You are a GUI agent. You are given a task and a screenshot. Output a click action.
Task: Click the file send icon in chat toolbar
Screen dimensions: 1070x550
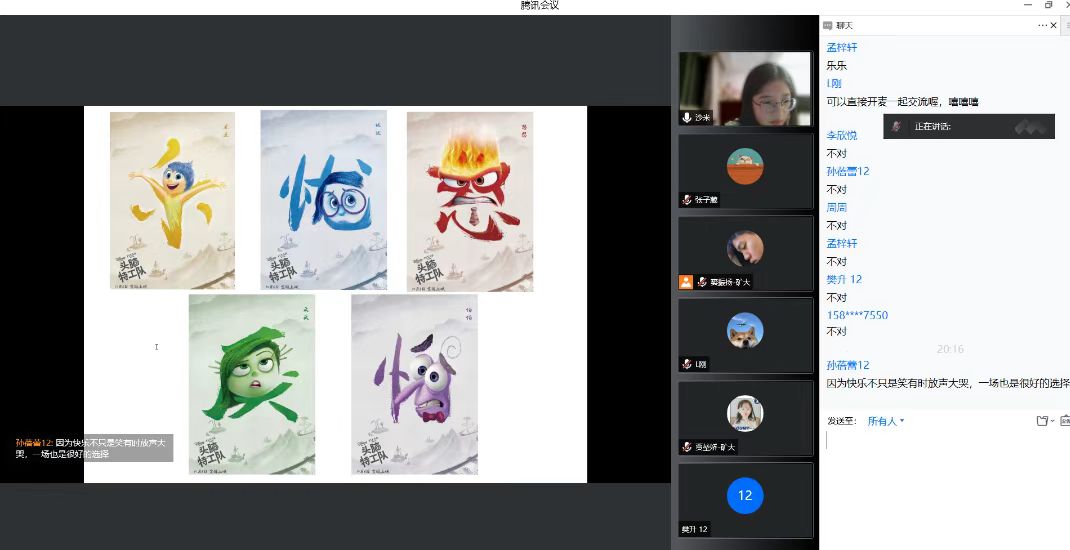pyautogui.click(x=1041, y=421)
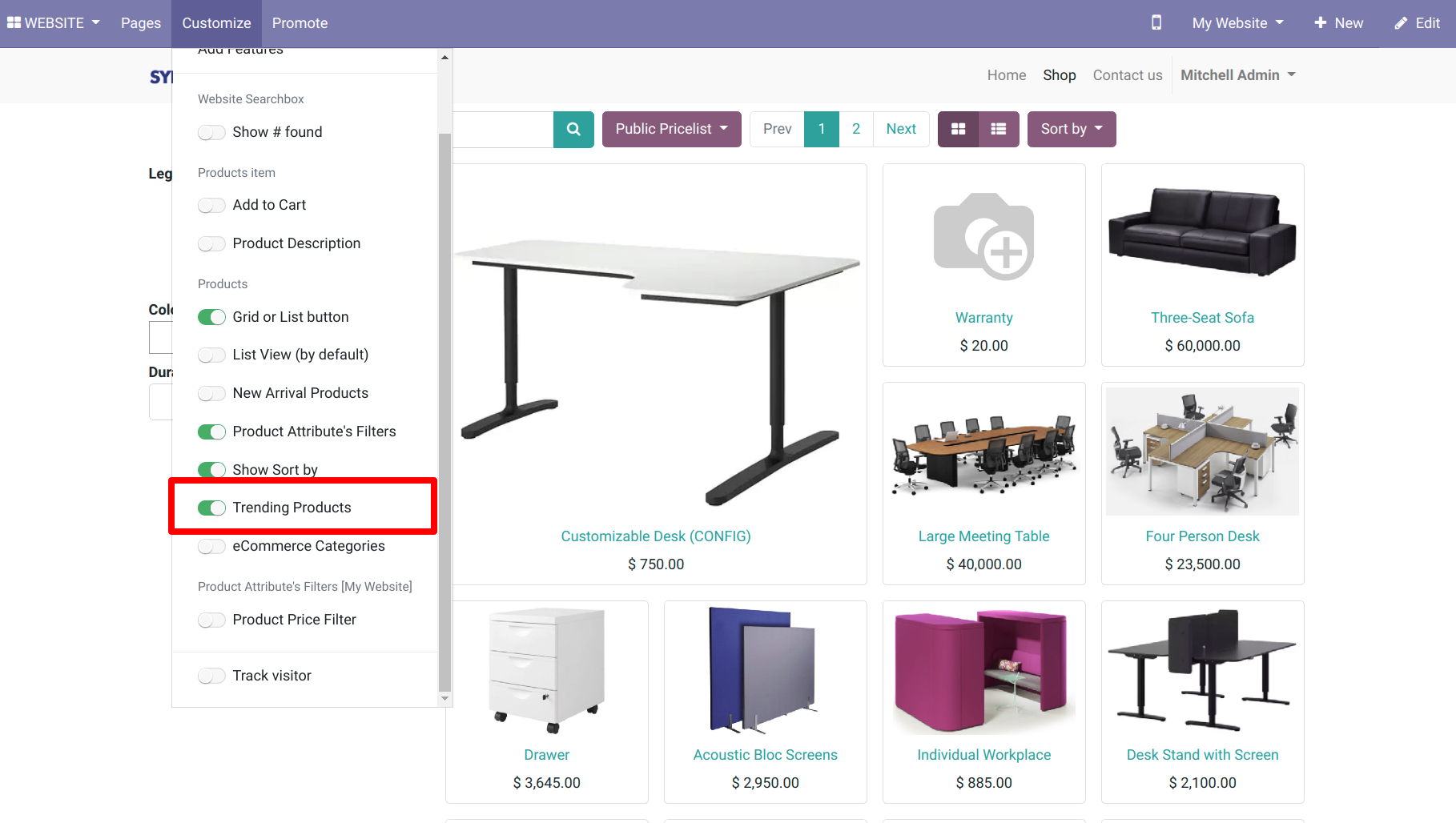Enable the Add to Cart toggle

point(212,206)
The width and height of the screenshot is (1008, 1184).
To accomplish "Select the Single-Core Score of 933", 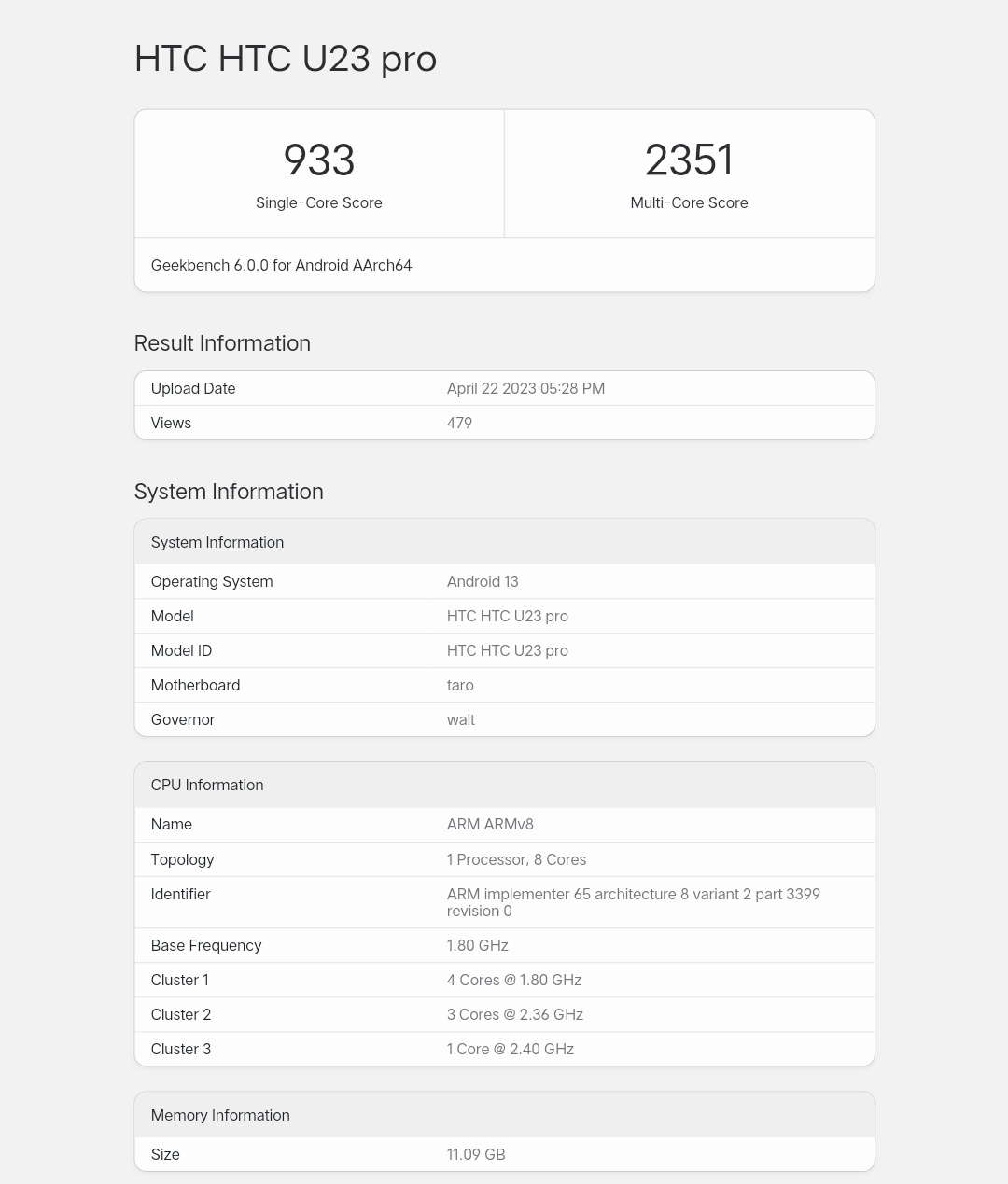I will pyautogui.click(x=318, y=160).
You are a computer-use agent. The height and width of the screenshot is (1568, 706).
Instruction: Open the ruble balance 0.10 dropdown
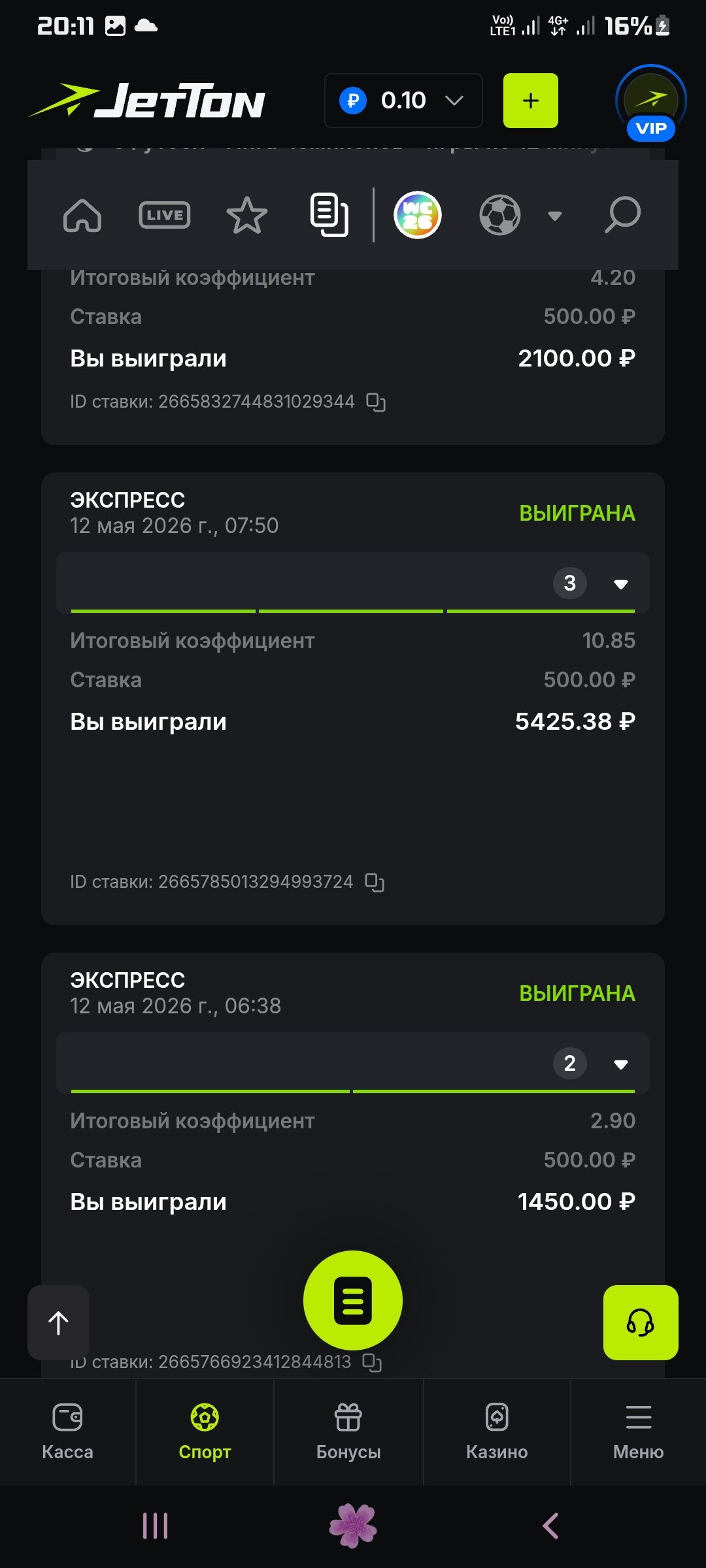[403, 101]
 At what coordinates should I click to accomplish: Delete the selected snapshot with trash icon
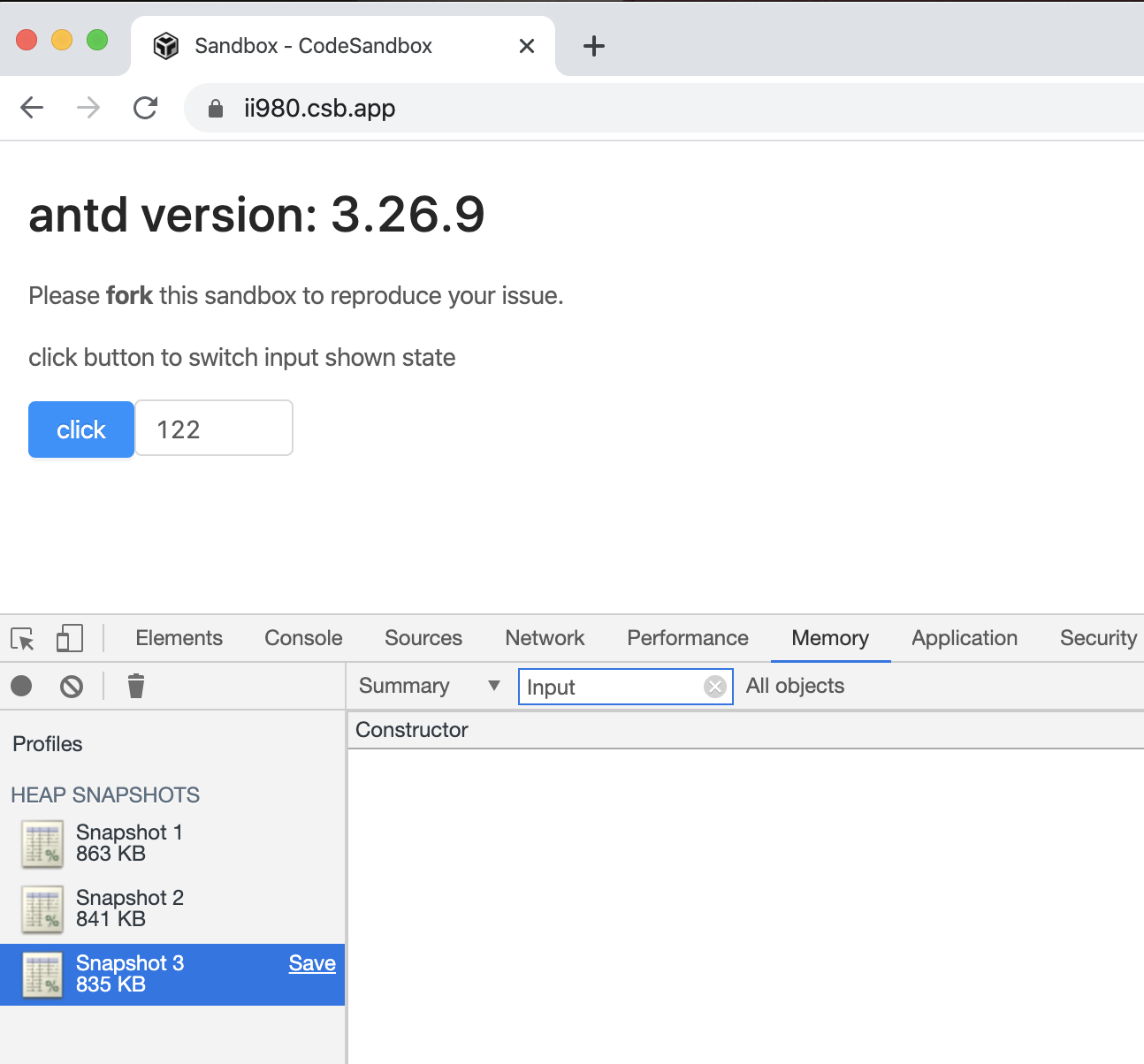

==================================================

GIVEN REQUEST:
Copy out the items from the line containing "You are a computer-use" through the end of the items, word for word. Leave the pictures out.

COMPLETED TASK:
You are a computer-use agent. The height and width of the screenshot is (1568, 706).
Instruction: Open the ruble balance 0.10 dropdown
[403, 101]
 At what coordinates should I click to accomplish: Delete the selected snapshot with trash icon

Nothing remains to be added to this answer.